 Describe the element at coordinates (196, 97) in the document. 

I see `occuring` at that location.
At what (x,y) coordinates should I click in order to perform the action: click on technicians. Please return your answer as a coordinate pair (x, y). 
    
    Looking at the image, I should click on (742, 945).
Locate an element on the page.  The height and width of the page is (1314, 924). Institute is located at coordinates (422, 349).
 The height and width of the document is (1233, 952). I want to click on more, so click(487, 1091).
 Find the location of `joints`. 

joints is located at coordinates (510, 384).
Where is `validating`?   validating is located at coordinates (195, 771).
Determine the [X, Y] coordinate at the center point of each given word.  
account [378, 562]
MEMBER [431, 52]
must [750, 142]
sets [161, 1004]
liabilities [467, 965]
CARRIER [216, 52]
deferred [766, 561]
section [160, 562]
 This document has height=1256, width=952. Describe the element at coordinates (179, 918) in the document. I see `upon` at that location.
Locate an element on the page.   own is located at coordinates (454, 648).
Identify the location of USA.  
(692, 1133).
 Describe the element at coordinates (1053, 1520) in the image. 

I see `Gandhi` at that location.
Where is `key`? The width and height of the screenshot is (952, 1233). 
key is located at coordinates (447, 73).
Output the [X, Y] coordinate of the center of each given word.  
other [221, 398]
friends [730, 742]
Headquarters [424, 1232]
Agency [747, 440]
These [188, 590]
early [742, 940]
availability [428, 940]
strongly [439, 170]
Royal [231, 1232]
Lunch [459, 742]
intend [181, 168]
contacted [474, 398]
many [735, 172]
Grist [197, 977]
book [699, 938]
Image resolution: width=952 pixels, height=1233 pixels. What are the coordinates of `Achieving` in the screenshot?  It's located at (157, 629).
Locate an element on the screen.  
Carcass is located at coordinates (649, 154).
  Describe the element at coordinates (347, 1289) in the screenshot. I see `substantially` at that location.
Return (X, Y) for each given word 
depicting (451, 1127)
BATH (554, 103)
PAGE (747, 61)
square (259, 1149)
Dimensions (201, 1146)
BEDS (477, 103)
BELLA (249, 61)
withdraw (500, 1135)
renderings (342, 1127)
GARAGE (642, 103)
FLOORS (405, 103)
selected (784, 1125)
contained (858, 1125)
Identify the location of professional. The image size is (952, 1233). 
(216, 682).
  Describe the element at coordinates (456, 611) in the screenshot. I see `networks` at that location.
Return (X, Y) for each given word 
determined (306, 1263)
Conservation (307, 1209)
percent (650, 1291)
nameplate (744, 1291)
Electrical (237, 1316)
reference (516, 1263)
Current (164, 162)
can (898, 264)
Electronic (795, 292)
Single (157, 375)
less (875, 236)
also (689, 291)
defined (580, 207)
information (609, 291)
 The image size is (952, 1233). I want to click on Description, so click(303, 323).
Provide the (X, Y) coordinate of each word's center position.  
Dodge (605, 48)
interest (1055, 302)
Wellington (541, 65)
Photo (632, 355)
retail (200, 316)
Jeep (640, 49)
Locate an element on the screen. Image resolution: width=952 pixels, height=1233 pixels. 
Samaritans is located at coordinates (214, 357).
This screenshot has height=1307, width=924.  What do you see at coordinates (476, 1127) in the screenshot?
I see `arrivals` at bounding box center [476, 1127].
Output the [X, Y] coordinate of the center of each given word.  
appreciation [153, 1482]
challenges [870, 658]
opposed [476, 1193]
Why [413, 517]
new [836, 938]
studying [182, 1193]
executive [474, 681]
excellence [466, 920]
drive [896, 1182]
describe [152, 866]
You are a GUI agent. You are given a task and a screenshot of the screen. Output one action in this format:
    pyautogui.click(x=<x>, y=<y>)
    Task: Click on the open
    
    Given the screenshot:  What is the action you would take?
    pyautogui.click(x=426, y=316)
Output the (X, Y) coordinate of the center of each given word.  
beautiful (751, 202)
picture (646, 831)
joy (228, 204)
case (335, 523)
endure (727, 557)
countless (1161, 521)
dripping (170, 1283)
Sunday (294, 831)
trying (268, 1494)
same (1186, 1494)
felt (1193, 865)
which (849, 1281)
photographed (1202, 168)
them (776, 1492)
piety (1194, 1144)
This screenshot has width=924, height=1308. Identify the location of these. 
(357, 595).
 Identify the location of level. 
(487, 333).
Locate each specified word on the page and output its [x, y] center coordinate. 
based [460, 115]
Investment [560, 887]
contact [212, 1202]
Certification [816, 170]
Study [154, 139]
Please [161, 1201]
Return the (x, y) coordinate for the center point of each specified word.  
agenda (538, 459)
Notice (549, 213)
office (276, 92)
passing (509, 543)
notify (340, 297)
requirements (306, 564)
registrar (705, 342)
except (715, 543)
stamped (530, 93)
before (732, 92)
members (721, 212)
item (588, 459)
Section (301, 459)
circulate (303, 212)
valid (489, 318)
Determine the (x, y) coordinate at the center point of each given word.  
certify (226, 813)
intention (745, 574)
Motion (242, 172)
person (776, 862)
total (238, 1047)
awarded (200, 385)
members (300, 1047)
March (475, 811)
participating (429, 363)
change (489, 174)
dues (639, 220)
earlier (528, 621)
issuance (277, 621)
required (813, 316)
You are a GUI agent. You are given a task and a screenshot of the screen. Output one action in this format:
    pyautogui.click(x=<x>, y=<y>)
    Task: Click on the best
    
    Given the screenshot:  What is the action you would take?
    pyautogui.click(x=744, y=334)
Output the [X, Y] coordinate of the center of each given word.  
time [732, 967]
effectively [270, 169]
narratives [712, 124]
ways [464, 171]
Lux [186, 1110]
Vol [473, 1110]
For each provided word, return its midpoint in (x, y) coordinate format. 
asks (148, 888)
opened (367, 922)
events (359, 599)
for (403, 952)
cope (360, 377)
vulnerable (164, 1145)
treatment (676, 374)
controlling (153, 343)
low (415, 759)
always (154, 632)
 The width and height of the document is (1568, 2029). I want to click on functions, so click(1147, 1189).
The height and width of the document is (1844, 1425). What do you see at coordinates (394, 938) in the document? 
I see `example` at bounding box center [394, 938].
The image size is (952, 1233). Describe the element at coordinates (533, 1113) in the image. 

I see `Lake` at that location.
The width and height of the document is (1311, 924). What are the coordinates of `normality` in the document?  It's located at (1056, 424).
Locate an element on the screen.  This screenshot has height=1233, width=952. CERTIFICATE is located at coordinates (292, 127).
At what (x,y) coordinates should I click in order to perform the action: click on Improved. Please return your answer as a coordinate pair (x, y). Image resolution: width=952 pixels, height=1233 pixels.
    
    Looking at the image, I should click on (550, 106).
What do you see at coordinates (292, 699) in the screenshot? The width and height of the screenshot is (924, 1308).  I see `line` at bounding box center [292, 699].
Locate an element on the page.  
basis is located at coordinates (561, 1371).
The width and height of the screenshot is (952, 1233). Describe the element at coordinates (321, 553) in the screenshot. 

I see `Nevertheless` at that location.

Required task
Rewrite the rows from the line containing "person (776, 862)" through the line containing "required (813, 316)", both ends included, keeping each word and adding 33 to every coordinate in the answers.

The solution
person (809, 895)
total (271, 1080)
awarded (233, 418)
members (333, 1080)
March (508, 844)
participating (462, 396)
change (522, 207)
dues (672, 253)
earlier (561, 654)
issuance (310, 654)
required (846, 349)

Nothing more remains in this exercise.